Action item
Set down every entry exactly as it was written.

Saved data entries
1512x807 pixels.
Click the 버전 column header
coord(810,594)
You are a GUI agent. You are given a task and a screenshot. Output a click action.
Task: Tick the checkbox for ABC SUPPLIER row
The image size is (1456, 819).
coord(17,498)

Solution to this exercise
1512x807 pixels.
Click the 버전 column header
coord(810,594)
You are a GUI agent. You are given a task and a screenshot. Output a click action.
Task: Tick the checkbox for ABC SUPPLIER row
The image size is (1456, 819).
coord(17,498)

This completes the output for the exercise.